This is usually done using for example VMware in or on a Mac os or running Bootcamp that does not run on top of another OS as a virtual environment.

 

The question below was asked in an off topic of Windows 7 questions, I have included my response to my findings.

 

Hope you find this useful.

 

Quote: (How do you think running mastercam in a virtual OS on top of another OS will affect the benchmarks? )

 

Actually do not do it. I just moved my Mac pro over to Bootcamp from VMware.

 

As I tested it, Mastercam was running slower and graphics is hit hard as how it works is the VMware was handling it from the Mac side and not fully using the power of the video card on the windows side. My IT guy said that I was full of bull until I made him sit in front of two Mac pros one running VMware and Mastercam with XP64 bit and Space pilot and another Running the same thing in bootcamp.Oh and both had Quadro FX 5600 with 1.5 gig of video ram and 8 gigs of system ram. I used a 149 Meg MC file that had fixtures and paths for a Horizontal project I finished and walked the IT guy thru a few processes so he could see the difference.

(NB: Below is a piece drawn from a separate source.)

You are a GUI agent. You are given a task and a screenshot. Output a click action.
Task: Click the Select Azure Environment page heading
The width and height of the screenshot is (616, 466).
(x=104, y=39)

The results were as followed. He could see a day and night response and lack of system reactions to crunch time in tool paths. Did the same thing with SW 2009 showed same issues in both software's. I was trying to say to the IT guys I am not sure about this Mac system running VMware in the first place when I started with this company as I had come from beings a tech support guy from a Mastercam Dealer. They said try it and I did and finally started testing and found the issues addressed above and below.

 

Some other finding when running the VMware allot of button options that you are use to in Windows will not functions correctly as they are seen as Mac options as for me this drove me crazy and trying to program in Mastercam, Well let’s say I just about cussed daily as I would fight key commands.

 

Now with the bootcamp setup I have split the drive so I can boot to Mac if I want or to Windows so I can play in both worlds if I like.

I hope that some of this was informative for all thinking of the Mac world and Mastercam.

For me I now enjoy the Mac Pro with Mastercam and runs well.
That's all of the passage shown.